Wherever the word "avatar" appears in the entries, copy the whole line.

DATASET RECORDS:
────

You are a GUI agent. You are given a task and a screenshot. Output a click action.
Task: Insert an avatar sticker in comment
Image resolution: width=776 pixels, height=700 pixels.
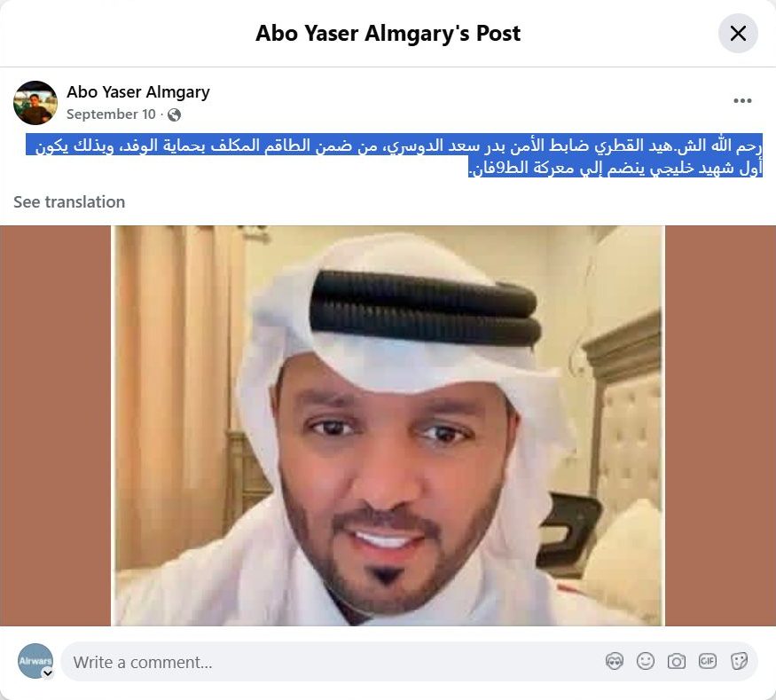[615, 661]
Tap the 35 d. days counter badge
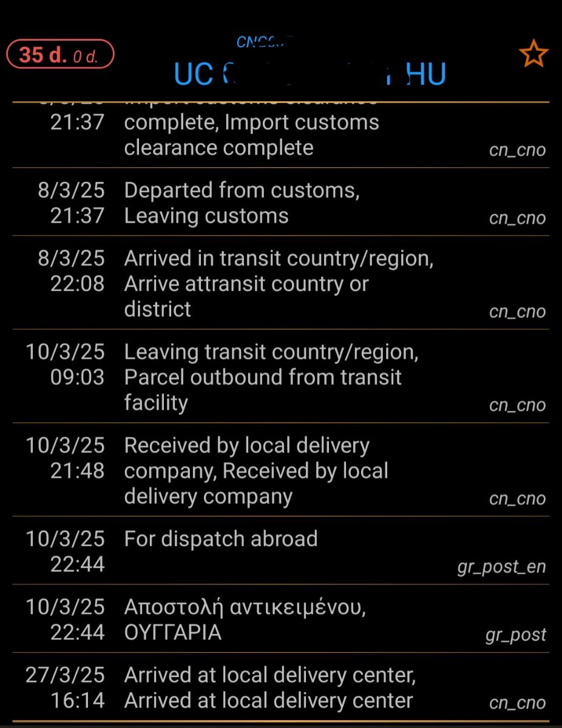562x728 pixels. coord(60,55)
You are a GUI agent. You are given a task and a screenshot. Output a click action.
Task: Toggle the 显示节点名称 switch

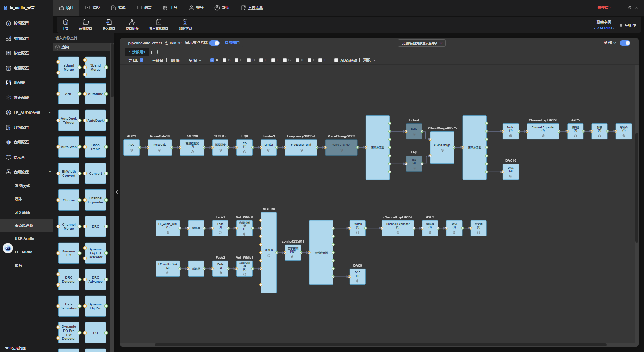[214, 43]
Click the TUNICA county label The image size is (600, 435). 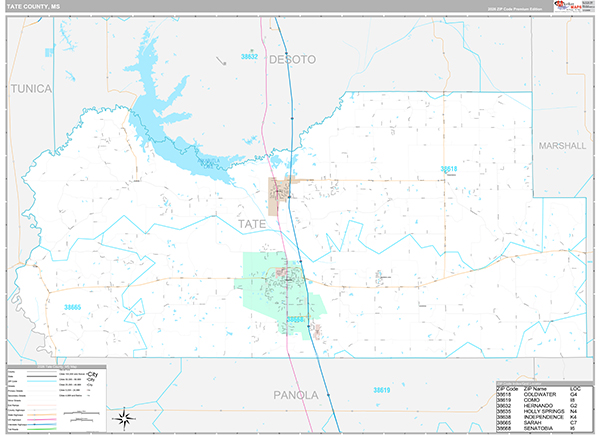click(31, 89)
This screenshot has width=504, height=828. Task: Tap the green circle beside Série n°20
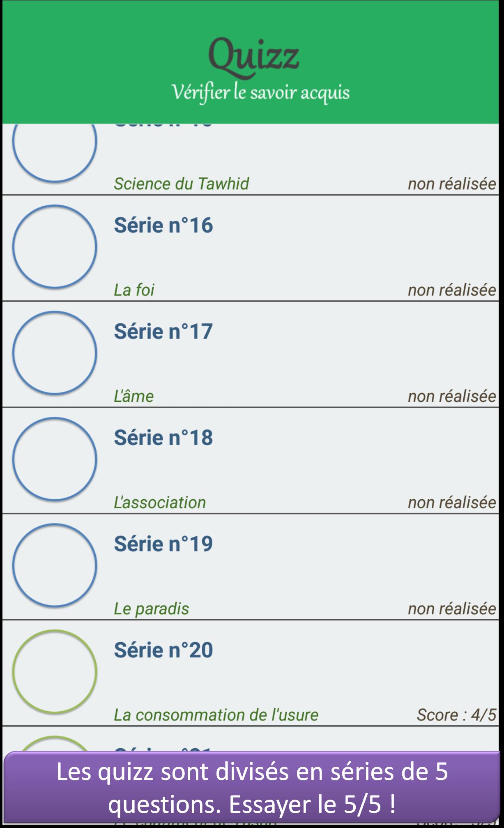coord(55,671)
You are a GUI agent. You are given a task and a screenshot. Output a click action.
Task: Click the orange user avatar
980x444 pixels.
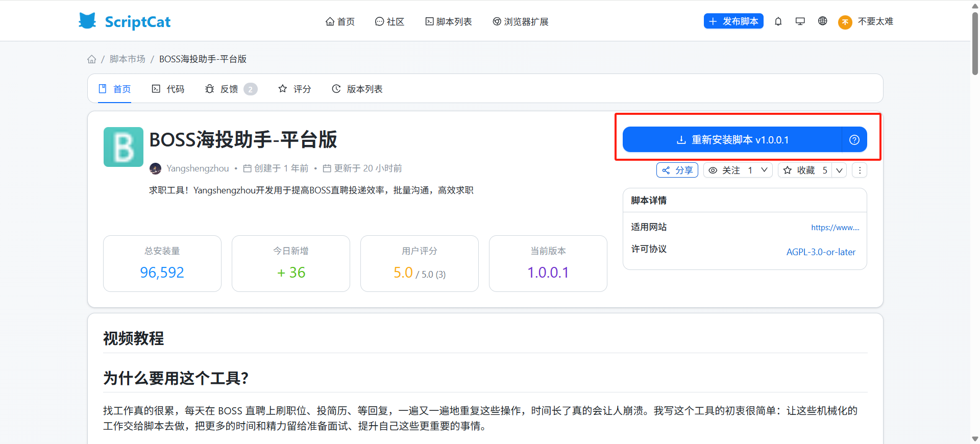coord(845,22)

────

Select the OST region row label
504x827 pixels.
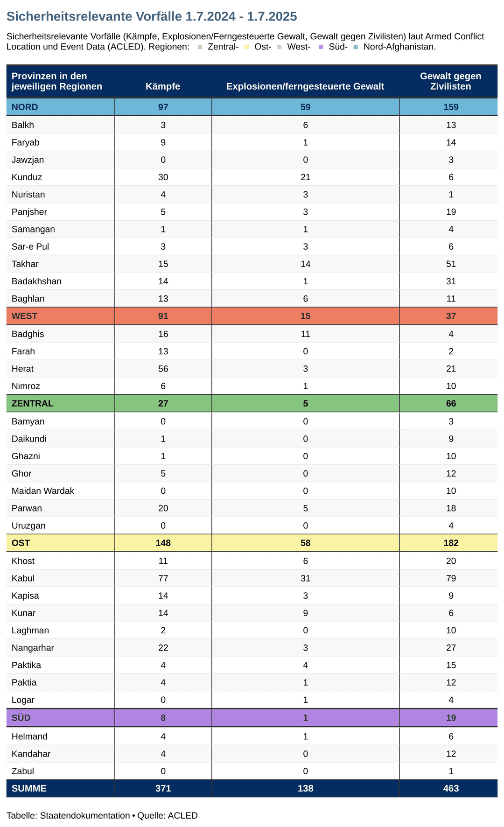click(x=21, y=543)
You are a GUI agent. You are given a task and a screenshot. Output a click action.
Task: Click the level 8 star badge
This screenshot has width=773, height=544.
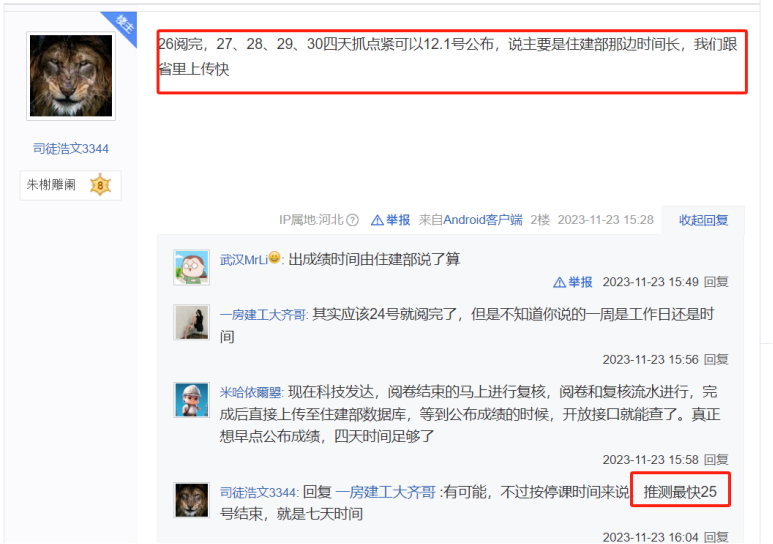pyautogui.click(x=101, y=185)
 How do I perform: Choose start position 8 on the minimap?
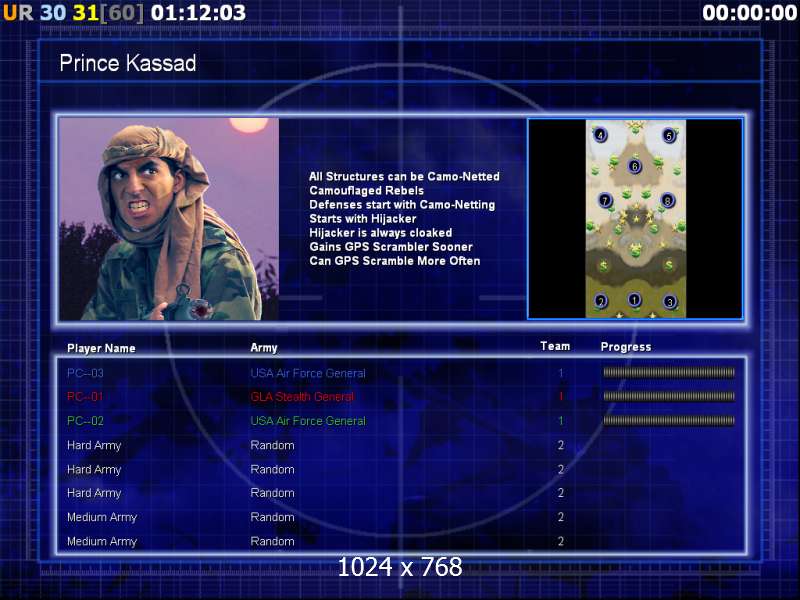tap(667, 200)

────

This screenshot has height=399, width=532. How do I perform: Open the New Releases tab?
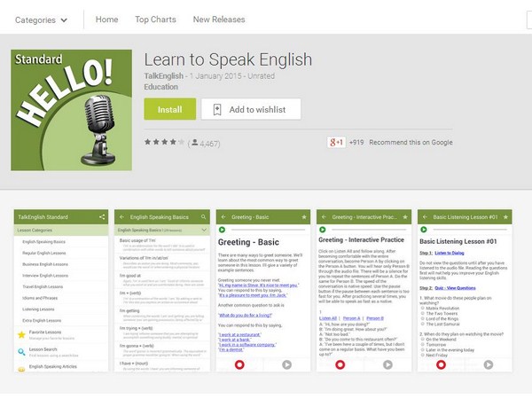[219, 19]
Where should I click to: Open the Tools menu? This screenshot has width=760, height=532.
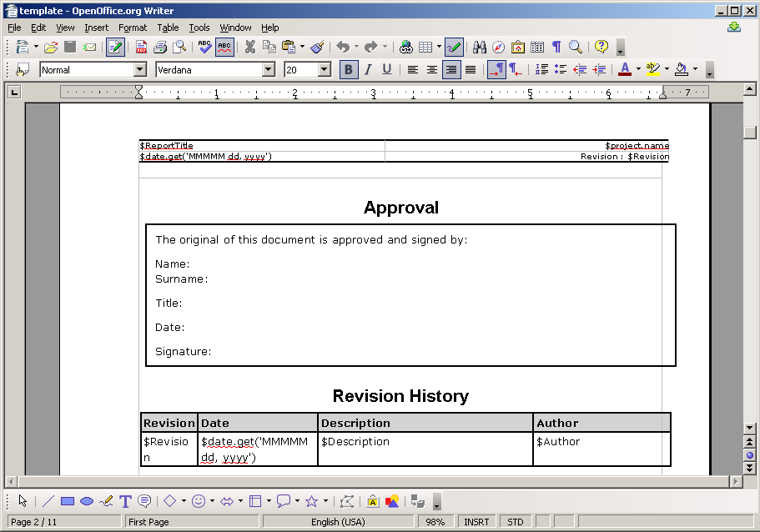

────

SOLUTION TO THE PROBLEM:
Task: Insert an avatar sticker in comment
Task: Click the orange user avatar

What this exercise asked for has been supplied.